# windmills



## Ukko (Jun 4, 2010)

A question for the Hollanders here:

This windmill has a rotating 'cap' so the prop can be swung to catch the wind. Do the oldtime mills in Holland have that capability? I have the notion that they were built only to catch the West wind.

http://www.cityoffulton.us/component/option,com_mtree/Itemid,74/task,viewlink/link_id,5/


----------



## Chris (Jun 1, 2010)

It is a measure of how mundane my life is that I am disappointed nobody has replied to this thread. *Come on*, somebody must know how historic Dutch windmills worked.


----------



## ComposerOfAvantGarde (Dec 2, 2011)

I don't.


----------



## Lunasong (Mar 15, 2011)

As early as 1390, the Dutch set out to refine the tower mill design, which had appeared somewhat earlier along the Mediterranean Sea (Figure 3, above left). The Dutch essentially affixed the standard post mill to the top of a multi-story tower, with separate floors devoted to grinding grain, removing chaff, storing grain, and (on the bottom) living quarters for the windsmith and his family. Both the post mill and the later tower mill design had to be oriented into the wind manually, by pushing a large lever at the back of the mill. Optimizing windmill energy and power output and protecting the mill from damage by furling the rotor sails during storms were among the windsmith's primary jobs.
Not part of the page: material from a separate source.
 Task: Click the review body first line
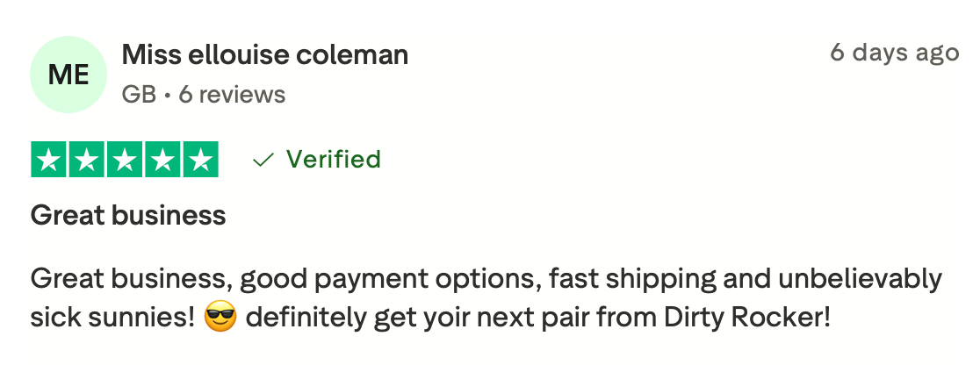click(486, 279)
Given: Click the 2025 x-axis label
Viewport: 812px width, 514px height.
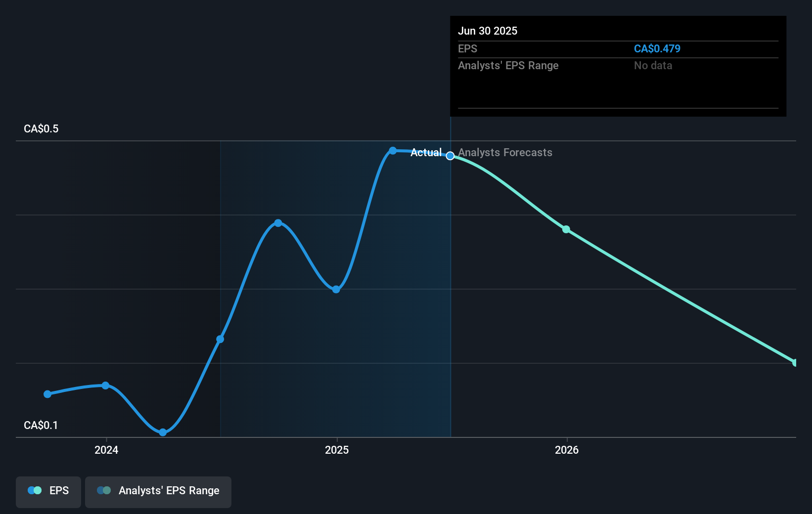Looking at the screenshot, I should click(x=337, y=450).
Source: http://telosnet.com/wind/early.html


----------



## Chris (Jun 1, 2010)

Lunasong said:


> As early as 1390, the Dutch set out to refine the tower mill design, which had appeared somewhat earlier along the Mediterranean Sea (Figure 3, above left). The Dutch essentially affixed the standard post mill to the top of a multi-story tower, with separate floors devoted to grinding grain, removing chaff, storing grain, and (on the bottom) living quarters for the windsmith and his family. Both the post mill and the later tower mill design had to be oriented into the wind manually, by pushing a large lever at the back of the mill. Optimizing windmill energy and power output and protecting the mill from damage by furling the rotor sails during storms were among the windsmith's primary jobs.
> 
> Source: http://telosnet.com/wind/early.html


Quite a race of innovators, the Dutch. Ready-wrapped cheese, durable footwear, superefficient windmills...


----------



## Ukko (Jun 4, 2010)

Questions answered. Thanks.


----------



## Klavierspieler (Jul 16, 2011)

I'm disappointed! I was hoping that this would turn out to be similar to the polar bear thread which I missed.


----------



## Ukko (Jun 4, 2010)

Klavierspieler said:


> I'm disappointed! I was hoping that this would turn out to be similar to the polar bear thread which I missed.


You were hoping for vituperation? About windmills?


----------